— start —

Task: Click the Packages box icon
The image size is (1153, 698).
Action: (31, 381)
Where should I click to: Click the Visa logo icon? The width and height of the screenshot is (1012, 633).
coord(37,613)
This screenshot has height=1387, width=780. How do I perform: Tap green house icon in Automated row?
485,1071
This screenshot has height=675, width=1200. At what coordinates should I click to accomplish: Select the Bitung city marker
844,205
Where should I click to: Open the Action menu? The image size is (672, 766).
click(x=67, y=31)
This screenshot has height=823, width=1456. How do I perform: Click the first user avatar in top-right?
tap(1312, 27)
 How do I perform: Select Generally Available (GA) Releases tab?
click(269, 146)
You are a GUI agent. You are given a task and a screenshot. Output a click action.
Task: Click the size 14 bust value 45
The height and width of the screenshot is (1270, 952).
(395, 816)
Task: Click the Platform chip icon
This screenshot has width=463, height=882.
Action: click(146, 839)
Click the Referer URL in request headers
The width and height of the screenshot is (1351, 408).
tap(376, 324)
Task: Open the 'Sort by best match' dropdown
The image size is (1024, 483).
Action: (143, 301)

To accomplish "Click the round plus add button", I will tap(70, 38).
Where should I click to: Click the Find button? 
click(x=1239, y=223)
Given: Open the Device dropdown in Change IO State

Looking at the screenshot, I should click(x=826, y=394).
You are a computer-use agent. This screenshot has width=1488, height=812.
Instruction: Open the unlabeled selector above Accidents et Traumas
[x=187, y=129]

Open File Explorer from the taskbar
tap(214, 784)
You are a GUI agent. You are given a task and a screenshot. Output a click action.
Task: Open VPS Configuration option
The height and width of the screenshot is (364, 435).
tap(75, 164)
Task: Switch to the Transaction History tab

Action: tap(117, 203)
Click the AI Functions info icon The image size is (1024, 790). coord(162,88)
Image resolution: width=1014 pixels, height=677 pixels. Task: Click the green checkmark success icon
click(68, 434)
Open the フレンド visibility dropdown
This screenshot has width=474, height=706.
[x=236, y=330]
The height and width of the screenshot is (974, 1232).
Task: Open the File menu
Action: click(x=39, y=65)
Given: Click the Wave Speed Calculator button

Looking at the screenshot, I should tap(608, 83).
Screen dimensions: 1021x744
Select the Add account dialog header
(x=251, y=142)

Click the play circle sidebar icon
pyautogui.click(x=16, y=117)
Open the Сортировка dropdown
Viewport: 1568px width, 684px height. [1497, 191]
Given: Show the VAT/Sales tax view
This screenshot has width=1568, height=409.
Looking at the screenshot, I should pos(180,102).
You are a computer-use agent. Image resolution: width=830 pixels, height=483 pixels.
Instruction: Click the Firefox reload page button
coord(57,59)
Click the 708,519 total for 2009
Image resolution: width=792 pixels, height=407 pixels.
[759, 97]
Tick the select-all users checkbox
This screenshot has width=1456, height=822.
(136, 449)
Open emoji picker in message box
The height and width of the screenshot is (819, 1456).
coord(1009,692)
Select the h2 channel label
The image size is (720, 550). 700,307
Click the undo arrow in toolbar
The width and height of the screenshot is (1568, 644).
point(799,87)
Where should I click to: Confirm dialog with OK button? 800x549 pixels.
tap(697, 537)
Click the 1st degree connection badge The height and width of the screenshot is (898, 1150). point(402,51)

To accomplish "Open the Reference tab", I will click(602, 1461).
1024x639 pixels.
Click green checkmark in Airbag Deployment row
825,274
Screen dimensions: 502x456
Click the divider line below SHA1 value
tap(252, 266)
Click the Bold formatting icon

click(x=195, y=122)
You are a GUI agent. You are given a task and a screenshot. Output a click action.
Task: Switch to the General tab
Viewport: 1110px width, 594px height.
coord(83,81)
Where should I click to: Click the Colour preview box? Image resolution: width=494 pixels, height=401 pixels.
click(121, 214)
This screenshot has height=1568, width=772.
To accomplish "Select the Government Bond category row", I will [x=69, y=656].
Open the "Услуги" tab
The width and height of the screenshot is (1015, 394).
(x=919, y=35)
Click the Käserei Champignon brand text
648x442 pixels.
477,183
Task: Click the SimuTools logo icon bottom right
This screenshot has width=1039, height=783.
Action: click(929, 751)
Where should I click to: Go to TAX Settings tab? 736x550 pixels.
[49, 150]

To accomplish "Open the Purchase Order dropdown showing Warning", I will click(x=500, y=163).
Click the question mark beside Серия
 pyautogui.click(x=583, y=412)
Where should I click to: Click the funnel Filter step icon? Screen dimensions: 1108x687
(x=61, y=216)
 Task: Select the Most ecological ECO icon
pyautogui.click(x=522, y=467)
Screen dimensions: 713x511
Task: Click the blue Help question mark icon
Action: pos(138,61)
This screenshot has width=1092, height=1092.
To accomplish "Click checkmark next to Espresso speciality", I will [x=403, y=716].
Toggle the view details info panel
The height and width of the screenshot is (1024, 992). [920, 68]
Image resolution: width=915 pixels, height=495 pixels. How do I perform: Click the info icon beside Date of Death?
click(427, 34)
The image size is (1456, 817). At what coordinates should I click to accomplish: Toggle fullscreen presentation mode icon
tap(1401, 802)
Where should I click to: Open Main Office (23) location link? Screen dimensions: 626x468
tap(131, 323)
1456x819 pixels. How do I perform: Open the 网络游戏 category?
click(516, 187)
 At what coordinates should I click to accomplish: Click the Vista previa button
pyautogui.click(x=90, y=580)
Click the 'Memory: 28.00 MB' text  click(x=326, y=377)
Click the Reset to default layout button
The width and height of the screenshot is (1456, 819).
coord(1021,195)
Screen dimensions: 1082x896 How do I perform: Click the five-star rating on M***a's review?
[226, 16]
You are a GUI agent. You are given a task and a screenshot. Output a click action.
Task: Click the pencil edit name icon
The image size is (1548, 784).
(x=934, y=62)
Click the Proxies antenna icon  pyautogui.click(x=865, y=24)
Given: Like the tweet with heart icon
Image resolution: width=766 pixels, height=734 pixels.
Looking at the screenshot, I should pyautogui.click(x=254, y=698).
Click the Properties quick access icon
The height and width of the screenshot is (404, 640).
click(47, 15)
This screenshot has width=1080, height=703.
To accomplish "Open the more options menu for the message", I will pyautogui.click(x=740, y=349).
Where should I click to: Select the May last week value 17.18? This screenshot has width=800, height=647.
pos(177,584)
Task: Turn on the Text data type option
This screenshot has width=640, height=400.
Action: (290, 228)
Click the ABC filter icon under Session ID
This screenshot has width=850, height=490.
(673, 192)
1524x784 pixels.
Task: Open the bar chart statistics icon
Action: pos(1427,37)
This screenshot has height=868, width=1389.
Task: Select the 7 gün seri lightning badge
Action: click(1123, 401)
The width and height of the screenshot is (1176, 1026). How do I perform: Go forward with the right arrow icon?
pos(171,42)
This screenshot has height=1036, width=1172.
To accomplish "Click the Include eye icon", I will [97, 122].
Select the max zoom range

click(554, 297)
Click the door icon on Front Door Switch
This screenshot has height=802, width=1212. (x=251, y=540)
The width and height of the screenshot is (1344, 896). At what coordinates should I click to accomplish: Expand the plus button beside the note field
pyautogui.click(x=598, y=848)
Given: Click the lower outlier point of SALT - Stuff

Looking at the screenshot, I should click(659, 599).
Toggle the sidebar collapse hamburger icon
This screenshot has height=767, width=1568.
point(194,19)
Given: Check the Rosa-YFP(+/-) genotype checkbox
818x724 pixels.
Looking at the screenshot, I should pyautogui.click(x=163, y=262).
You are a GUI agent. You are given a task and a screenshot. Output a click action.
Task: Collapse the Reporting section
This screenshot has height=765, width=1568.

— end —

** TO DO **
Gather every line of the records above that contains the word "button", and copy each of those lines in full.

** THE SOLUTION **
To accomplish "Click the round plus add button", I will tap(70, 38).
Where should I click to: Click the Find button? 
Given: Click the Wave Speed Calculator button
Instruction: Click the Firefox reload page button
Where should I click to: Confirm dialog with OK button? 800x549 pixels.
 At what coordinates should I click to accomplish: Click the Vista previa button
Click the Reset to default layout button
The width and height of the screenshot is (1344, 896). At what coordinates should I click to accomplish: Expand the plus button beside the note field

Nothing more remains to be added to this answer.